Imports data from partitioned Parquet database:
[source,sql]
----
COPY FROM '/tmp/partitioned_table_dir'
INTO city (id, name, population)
FORMAT PARQUET
WITH 'pattern' = '.*'
----
Where the Parquet table looks like this:
----
partitioned_table_dir/
├─ CountryCode=USA/
│ ├─ 000000_0.parquet
├─ CountryCode=FR/
│ ├─ 000000_0.parquet
----
== KILL QUERY
Cancels a running query. When a query is canceled with the `KILL` command, all parts of the query running on all other nodes are canceled too.
[.diagram-container]
Diagram(
Terminal('KILL'),
Terminal('QUERY'),
NonTerminal('query_id'),
Optional(Terminal('NO WAIT'))
)
=== Parameters
* `query_id` - query identifier that can be retrieved via the `SQL_QUERIES` link:administrators-guide/metrics/system-views[system view].
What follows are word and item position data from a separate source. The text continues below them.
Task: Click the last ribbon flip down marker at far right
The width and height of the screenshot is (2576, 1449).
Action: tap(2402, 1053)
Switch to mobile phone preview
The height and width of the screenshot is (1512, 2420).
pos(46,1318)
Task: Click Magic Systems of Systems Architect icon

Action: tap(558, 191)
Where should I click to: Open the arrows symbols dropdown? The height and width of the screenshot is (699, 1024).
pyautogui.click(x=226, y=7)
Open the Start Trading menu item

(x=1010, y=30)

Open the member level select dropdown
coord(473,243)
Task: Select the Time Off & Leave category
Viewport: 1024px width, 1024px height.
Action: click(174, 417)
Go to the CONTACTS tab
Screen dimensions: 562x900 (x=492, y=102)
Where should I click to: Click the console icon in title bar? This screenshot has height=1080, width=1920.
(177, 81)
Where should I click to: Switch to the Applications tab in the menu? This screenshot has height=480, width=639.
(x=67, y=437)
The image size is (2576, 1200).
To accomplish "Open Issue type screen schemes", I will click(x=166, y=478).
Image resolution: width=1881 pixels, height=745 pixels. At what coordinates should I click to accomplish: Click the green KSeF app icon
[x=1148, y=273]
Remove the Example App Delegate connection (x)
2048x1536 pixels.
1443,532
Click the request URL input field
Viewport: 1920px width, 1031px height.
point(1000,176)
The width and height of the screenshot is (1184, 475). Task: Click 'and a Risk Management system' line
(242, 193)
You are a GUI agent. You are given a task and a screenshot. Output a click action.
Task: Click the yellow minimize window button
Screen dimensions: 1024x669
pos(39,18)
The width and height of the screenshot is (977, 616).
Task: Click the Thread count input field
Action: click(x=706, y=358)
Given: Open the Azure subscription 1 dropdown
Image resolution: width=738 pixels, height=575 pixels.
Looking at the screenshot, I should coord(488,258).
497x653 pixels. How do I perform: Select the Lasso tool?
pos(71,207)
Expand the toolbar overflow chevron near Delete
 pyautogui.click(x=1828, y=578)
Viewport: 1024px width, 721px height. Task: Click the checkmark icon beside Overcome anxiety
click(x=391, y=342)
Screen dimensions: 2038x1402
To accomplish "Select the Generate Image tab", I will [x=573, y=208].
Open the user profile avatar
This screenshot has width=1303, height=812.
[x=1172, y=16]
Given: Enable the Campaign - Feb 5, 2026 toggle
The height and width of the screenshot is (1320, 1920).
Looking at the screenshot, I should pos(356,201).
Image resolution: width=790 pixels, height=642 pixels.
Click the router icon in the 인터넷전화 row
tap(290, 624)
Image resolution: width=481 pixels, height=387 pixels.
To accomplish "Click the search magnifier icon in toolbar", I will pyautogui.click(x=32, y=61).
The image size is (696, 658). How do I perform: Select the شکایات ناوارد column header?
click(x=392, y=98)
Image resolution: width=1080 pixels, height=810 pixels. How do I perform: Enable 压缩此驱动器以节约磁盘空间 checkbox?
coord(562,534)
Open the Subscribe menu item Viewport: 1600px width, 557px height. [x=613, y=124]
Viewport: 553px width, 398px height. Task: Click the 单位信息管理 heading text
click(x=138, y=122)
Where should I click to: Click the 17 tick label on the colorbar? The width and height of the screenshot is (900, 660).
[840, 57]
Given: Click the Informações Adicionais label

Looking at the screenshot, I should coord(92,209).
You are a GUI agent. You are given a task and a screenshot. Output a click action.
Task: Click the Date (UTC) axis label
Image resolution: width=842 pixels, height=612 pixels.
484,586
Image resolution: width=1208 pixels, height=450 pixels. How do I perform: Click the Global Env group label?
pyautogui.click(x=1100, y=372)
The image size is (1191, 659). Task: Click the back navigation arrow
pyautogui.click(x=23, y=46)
* `NO WAIT` - if specified, the command will return control immediately, without waiting for the query to be cancelled. You can monitor query status through the `SQL_QUERIES` link:administrators-guide/metrics/system-views[system view] to make sure it was cancelled.
== KILL TRANSACTION
Cancels an active transaction.
[.diagram-container]
Diagram(
Terminal('KILL'),
Terminal('TRANSACTION'),
NonTerminal('transaction_id'),
Optional(Terminal('NO WAIT'))
)
=== Parameters
* `transaction_id` - transaction identifier that can be retrieved via the `TRANSACTIONS` link:administrators-guide/metrics/system-views[system view].
* `NO WAIT` - if specified, the command will return control immediately, without waiting for the transaction to be cancelled. You can monitor transaction status through the `TRANSACTIONS` link:administrators-guide/metrics/system-views[system view] to make sure it was cancelled.
== KILL COMPUTE
Cancels a running compute job. When a job is canceled with the `KILL` command, all parts of the job running on all other nodes are canceled too.
[.diagram-container]
Diagram(
Terminal('KILL'),
Terminal('COMPUTE'),
NonTerminal('job_id'),
Optional(Terminal('NO WAIT'))
)
=== Parameters
* `job_id` - job identifier that can be retrieved via the `COMPUTE_JOBS` link:administrators-guide/metrics/system-views[system view].
* `NO WAIT` - if specified, the command will return control immediately, without waiting for the job to be cancelled. You can monitor job status through the `COMPUTE_JOBS` link:administrators-guide/metrics/system-views[system view] to make sure it was cancelled.